In 2007, the National Coal Distribution Policy (NCDP) promised that as a monopoly CIL would meet the entire fuel requirement of power sector, on priority, at notified price. CIL was even mandated to import coal, if necessary, and blend with the domestic production.
The policy was correct in principle as it visualized level playing field in accessing fuel and competition on electricity tariff. Private investments showered based on Letter of Allotment, a preliminary promise to offer fuel. But, CIL was never ready to meet this huge expectation.
The government was aware of the mess by 2008. But instead of alerting investors and banks, they stopped holding meetings for granting LoAs. And, by 2013, they tried a face saver by bringing Presidential decree on CIL to give coal.
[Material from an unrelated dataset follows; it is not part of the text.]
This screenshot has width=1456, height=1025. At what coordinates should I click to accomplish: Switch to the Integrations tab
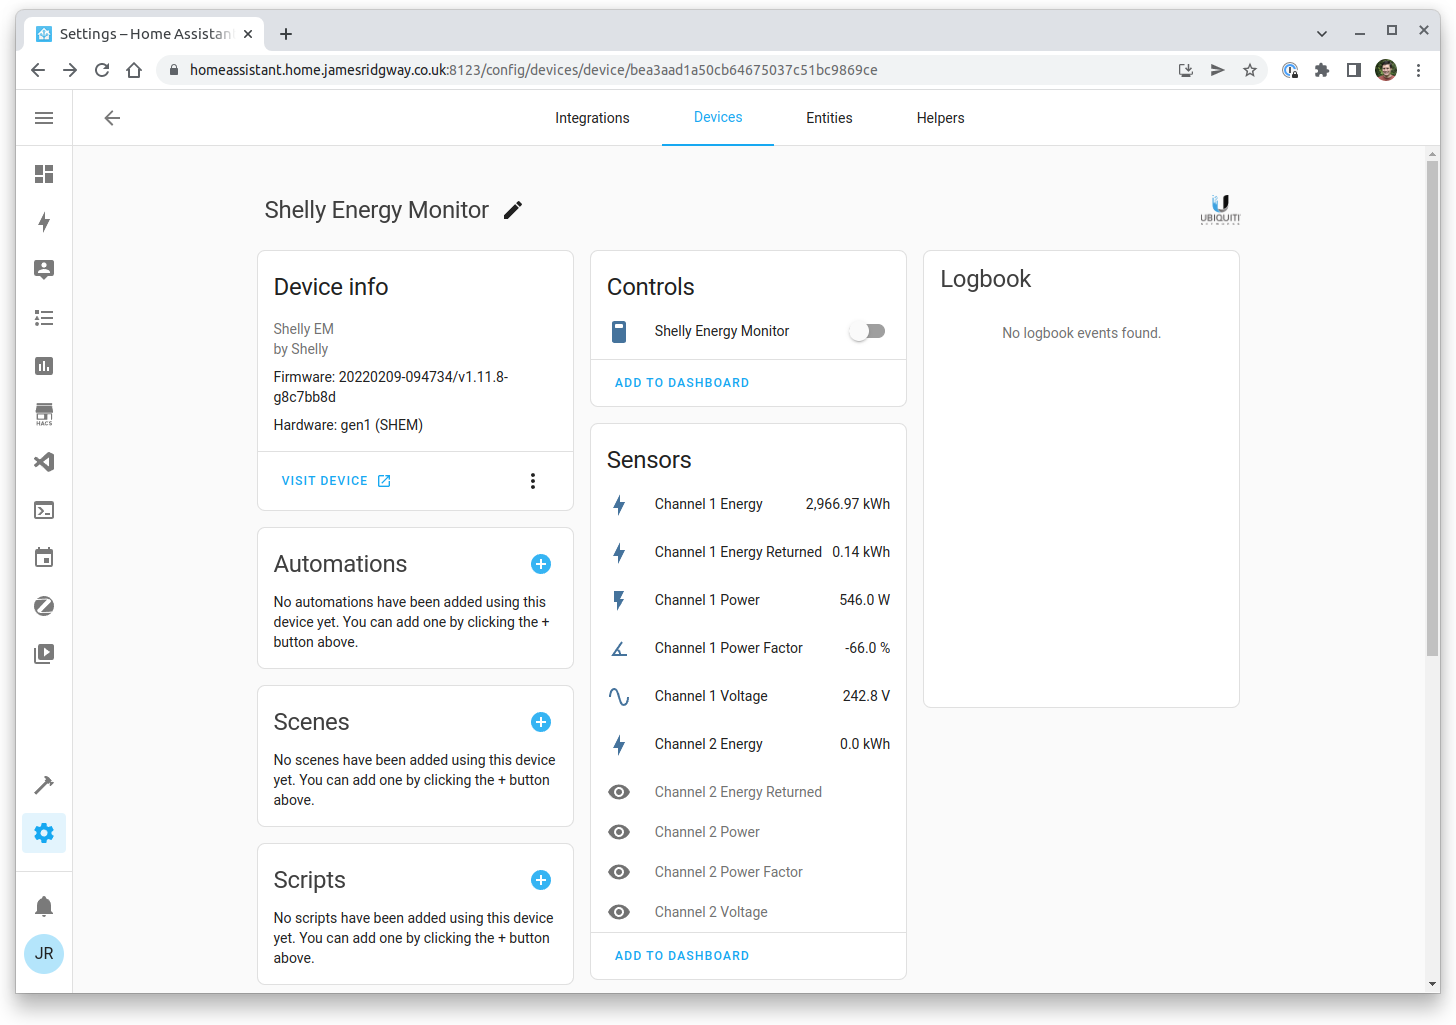point(592,117)
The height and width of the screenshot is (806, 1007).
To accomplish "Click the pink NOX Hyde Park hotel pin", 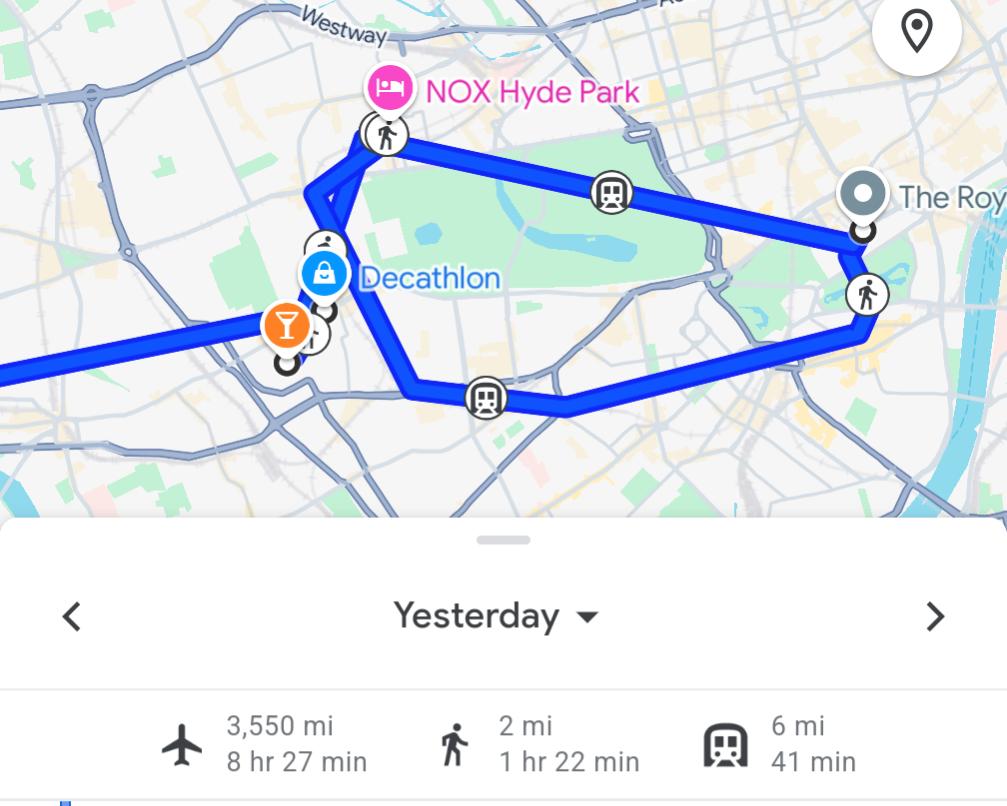I will coord(389,88).
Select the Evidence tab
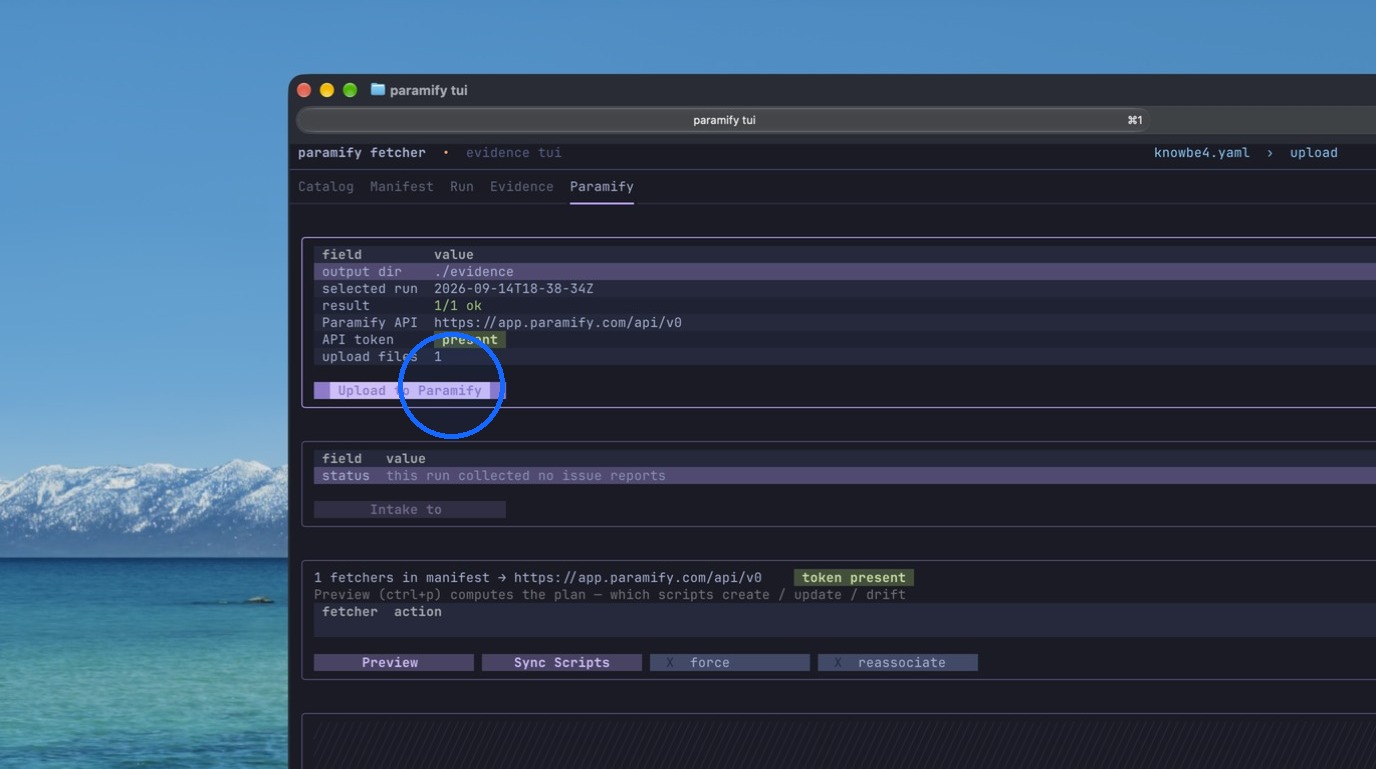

CIL drafted the FSA in a manner so that that the company can get away by offering barely half of the total requirement. This created different classes within gencos depending on fuel availability and the resulting impact on cost of generation.
But that’s just half of the problem. The mad rush for setting up power stations coincided with an era of scams. Some power plants came up without any assurance for coal but armed with PPAs at questionable rates.

Private sector suffers
Between 2009 and 2014, when Narendra Modi government came to power, India added 66GW (gigawatt) coal-power. Nearly half of the added capacity was stranded for want of fuel or PPA. 
With another 50GW capacity under implementation, supply was far outstripping demand, DISCOMs saw opportunity. Instead of entering long term PPAs, they focused attention on extracting better value through short term purchases.
The trend remaining same since. Over the last five years, India added a little over 50GW coal-power capacity. But only 4.5GW electricity was sold through long term PPAs entered through tariff bidding. Rest are living on short term sales.
Capacity utilisation (PLF) declined from 84 per cent in 2009-10 to 55 per cent. Ideally generators should expect higher tariff for operating at lower PLF. But over supply of coal-power and increasing supply of renewables added to their misery. Tariffs remain low across platforms. 
The crisis didn’t touch State sector as they are passing on higher operational costs on account of low utilization to the DISCOM.

Centre renegotiating PPAs?
APP alleges that while SHAKTI auctions are intended to ease pressure on IPPs, it is exploitative in nature.
The exploitation is evident in auction of linkage for IPPs who have PPA but no FSA. Here, the bidders are asked to offer discounts on tariff to get fuel. Two such auctions are already held with discounts ranging upto seven paise per kilowatt-hour (kwh) for the entire 25-year span of the plant.
In other words, the Centre forced renegotiation of legally valid contracts (PPA). In a bad precedence, some IPPs even agreed to this. APP didn’t raise the issue either in their petition.